MOBILE TECHNOLOGY COULD PUT HEALTH IN HANDS OF PATIENTS
If health care is the new gold rush, then it’s no surprise Silicon Valley’s high-tech companies, entrepreneurs and recent MBAs hope to strike it rich on the heels of U.S. health care reform.
A growing number of today’s technological gold-seekers want to help patients manage chronic disease. Specifically, they are interested in home monitoring devices – wireless trackers that can send thousands of electrocardiogram (EKG) tracings, blood sugar levels or other bodily statistics directly to health care professionals.
While home monitoring devices may have a glittering future, some of today’s tech companies are chasing fool’s gold.

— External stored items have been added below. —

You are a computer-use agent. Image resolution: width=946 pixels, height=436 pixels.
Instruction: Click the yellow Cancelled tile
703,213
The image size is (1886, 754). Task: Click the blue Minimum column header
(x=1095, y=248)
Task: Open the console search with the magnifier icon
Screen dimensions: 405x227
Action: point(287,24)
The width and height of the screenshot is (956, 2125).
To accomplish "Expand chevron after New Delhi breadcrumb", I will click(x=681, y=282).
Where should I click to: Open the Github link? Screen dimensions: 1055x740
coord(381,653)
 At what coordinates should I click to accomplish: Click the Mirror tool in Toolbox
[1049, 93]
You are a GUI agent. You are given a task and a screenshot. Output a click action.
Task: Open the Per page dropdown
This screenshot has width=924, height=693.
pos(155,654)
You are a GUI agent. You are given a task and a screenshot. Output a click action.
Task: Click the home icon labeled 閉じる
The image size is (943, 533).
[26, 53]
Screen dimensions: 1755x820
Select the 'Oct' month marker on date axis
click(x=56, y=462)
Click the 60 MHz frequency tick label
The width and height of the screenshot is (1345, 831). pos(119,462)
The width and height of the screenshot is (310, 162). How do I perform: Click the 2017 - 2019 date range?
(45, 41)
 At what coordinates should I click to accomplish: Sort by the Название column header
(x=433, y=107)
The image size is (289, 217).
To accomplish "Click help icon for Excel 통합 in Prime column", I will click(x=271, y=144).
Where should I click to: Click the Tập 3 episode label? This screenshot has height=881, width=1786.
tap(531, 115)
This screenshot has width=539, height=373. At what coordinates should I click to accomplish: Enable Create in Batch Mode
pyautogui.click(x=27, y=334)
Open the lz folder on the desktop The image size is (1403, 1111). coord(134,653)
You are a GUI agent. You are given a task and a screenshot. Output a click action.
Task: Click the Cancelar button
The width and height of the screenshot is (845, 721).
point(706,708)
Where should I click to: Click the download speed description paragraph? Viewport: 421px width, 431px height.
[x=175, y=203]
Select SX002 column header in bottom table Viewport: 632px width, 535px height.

That’s because some promoters of home monitoring technology believe doctors will carefully scrutinize each EKG or blood sugar reading and use the information to tailor perfect regimens for their patients. This is not how medicine works.
Let me explain the problem using an analogy. Imagine a skilled skier out on the slopes, ready to make the most of her day. How does she determine the right gear and skis to wear?
Knowing the shape of every snowflake on the mountain doesn’t help much. Instead, she needs to know which of several possible snow conditions to expect. Deep powder requires wider skis. Icy moguls demand sharp edges. Figuring out which of several snow patterns is present gives her the information she needs.
The same is true for home monitoring. Looking at thousands of EKG tracings won’t add much value either. In fact, putting all that information into an electronic medical record (EMR) only makes it more difficult for doctors to identify other, more vital pieces of information. Instead, doctors need to understand which of a few possible patterns are happening to determine the appropriate course of action.
But in addition to the logistical issues, there are regulatory ones, as well. When medical information is sent directly to the physician or imported to the patient’s medical record, the tracker becomes a “medical device” and must be approved by the Food and Drug Administration (FDA).
Imagine if these regulations applied to a bathroom scale. Of course, there is no regulatory oversight necessary if a doctor instructs a patient to monitor his own weight. But if that same patient’s weight is sent directly to his physician, the scale would need to be approved by the FDA – adding significant cost to device manufacturers, consumers and the health care system.
So, given these obstacles, is there any real gold here for high-tech companies?
Yes, I believe the conditions are ripe for a multibillion-dollar market. Up to half of all U.S. adults have a chronic condition and more than half of all adults use smartphones. Both numbers are growing rapidly. Therefore, the concept of patients measuring and tracking physiological statistics via smartphones is promising.
Already, there’s the iBGStar Blood Glucose Monitoring System ($71.99 to $99.99), a blood glucose meter that attaches to an iPhone. There’s the AliveCor Heart Monitor ($199), a device that also snaps onto an iPhone and traces EKGs. Other smartphone attachments serve similar purposes for chronically ill individuals.
But most patients won’t buy or use multiple home monitoring attachments, especially when the cost for each add-on totals $100 to $200. Meanwhile, health insurers would likely cover costs only for the handful of patients who have the highest probability of being admitted to a hospital.
Perhaps the best place to search for health care gold is inside the smartphone itself.
There’s opportunity on the horizon for tech companies to develop and launch a smartphone device that has all the necessary monitoring capabilities built in, priced at or slightly above the cost of a “regular” phone.
Now, imagine an app for this device that collects and analyzes the health data gathered. Instead of sending data directly to a doctor or EMR, the device prompts the patient to notify a physician when patterns fall outside of previously established parameters.
A doctor might want to be notified by one patient when blood pressure readings exceed 160/100 a certain number of times a day. And for another patient, the trigger would be glucose levels exceeding a particular value for two consecutive tests.
The point is doctors don’t need thousands of data points to deliver the best care. They simply want to know when certain predetermined boundaries are violated or when a new, worrisome trend develops.
Lawyers would need to figure out whether this consumer controlled approach could eliminate the “medical device” label and mitigate the cost of FDA approval. Regardless, embedding home monitoring devices into a smartphone helps personalize medicine and represents the future of chronic disease management. It’s convenient, the data belongs to the patient, and the analytic process can happen around the clock.
Once multipurpose home monitoring tools become affordable, they will be standard practice for how doctors manage patients with chronic disease. The price point challenge for any new technology is getting to scale. When smartphone manufactures are convinced enough people will buy their products, they will price them accordingly.
If today’s Silicon Valley forty-niners can solve the logistical and regulatory challenges of embedding home monitoring devices into a smartphone, they will increase patient engagement and clinical outcomes. The gold rush is on and the spoils could go to whoever gets there first.